From: "DePriest, Jason R." <jrdepriest@xxxxxxxxx>
Date: Fri, 8 Feb 2008 22:39:22 -0600
On Feb 8, 2008 5:20 PM, Sake Blok <> wrote:
> On Fri, Feb 08, 2008 at 08:52:02PM +0000, DePriest, Jason R. wrote:
> > On Feb 8, 2008 8:49 AM, Sake Blok <> wrote:
> >
> > For the SSL traffic, it gets a little weird.
>
> Yep, ssl-terminating-proxies are a funny breed :-)
>
> I always wondered if there aren't any legal issues involved with
> deploying one. I guess there must be a good privacy policy within a
> company before using one since basically it is a man-in-the-middlei-attack
> in a box :-)

The legal issues vary depending on what state you live in.  The Blue
Coat can be configured to display an "accept" message to the client
before intercepting traffic.

The company I work for is a stock broker so they are legally
*required* to keep a record of all data that goes out and comes in (to
detect / investigate insider trading and such).

>
> Also, it breaks sites using client-certificates...

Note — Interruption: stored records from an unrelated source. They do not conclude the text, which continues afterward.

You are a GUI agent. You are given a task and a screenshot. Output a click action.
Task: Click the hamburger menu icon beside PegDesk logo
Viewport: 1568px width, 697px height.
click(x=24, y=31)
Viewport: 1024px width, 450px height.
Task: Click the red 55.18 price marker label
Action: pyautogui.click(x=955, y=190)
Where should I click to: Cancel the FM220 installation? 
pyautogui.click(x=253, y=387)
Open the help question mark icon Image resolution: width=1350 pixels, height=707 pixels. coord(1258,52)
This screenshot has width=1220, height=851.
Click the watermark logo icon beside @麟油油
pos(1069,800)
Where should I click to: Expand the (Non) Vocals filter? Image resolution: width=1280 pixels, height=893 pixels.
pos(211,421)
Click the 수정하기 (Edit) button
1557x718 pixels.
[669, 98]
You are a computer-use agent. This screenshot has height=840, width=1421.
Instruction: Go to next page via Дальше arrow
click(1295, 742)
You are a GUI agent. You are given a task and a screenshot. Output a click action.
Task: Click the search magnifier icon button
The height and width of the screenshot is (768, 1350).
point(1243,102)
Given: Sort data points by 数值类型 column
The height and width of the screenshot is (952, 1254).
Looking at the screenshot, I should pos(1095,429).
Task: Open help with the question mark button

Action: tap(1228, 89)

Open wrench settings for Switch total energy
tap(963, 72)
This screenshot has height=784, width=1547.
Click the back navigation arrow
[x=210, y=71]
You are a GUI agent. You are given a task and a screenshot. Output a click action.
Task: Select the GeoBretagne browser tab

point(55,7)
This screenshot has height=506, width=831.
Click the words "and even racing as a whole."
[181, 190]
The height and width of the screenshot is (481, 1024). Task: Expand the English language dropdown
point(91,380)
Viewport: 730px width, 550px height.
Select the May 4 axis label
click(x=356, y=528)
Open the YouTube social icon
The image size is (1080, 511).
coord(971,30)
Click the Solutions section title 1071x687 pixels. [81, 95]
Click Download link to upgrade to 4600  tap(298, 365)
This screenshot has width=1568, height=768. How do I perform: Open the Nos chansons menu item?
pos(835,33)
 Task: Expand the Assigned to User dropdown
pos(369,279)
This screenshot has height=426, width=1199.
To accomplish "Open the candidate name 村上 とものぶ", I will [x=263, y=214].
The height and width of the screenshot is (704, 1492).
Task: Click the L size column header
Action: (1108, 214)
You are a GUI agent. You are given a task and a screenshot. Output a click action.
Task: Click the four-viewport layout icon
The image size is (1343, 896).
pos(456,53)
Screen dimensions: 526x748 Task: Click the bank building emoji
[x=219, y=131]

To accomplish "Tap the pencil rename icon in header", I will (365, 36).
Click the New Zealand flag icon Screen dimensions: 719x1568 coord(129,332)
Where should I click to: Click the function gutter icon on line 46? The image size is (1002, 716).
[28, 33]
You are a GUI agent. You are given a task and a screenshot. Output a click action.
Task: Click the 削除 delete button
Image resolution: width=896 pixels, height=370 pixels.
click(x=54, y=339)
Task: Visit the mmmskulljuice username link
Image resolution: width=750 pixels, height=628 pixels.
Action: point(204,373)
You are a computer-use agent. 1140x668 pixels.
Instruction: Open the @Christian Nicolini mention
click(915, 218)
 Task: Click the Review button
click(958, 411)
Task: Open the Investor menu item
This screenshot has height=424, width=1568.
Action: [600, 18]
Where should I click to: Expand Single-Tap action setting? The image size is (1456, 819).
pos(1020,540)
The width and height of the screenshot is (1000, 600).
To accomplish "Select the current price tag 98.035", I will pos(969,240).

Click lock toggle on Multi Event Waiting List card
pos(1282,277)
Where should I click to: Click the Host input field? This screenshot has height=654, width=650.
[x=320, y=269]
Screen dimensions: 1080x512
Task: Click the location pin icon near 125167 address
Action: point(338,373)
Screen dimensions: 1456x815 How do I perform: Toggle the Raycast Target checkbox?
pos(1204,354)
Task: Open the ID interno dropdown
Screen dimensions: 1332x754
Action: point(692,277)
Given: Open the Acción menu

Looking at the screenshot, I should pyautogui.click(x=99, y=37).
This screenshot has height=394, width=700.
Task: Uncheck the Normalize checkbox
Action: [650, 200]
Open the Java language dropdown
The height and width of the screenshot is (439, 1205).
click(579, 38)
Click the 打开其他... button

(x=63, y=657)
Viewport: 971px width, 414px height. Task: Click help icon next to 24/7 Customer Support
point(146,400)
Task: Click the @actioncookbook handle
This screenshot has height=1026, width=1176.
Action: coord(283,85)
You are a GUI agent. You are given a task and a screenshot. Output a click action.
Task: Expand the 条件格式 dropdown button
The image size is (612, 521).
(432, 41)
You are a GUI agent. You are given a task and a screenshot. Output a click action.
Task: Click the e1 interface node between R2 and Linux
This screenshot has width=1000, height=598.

Yeah, they get to visit their sites without content inspection, but it
still goes through the proxy.

>
>
> > It's the pseudo-cert from step 4 that I'm mystified over.
>
> Well, it all depends on how the Bluecoat builds the pseudo-cert. If
> it generates a new key for every new pseudo-cert, you're basically
> lost as they probably won't be kept on the box after the session is
> terminated.
>
> If the Bluecoat uses the same key for all pseudo certificates you
> still might be lost as the key might have a passphrase that is
> unknown to you. If you are able to get a cleartext key, then
> you should be able to decrypt some traffic with Wireshark.
>
>
> Just out of curiosity, doesn't the Bluecoat provide some way of
> creating capture files of the un-encrypted traffic before it's
> re-encrypted?

Yes, it does.  I have packet captures from the proxy server and from a
client system.  I need to see what the client is actually sending and
compare it with the proxy.  There is a site that doesn't resolve to an
IP and uses a weird port (7006) in the middle of the transaction and
I'd really like a better idea of what the client is sending.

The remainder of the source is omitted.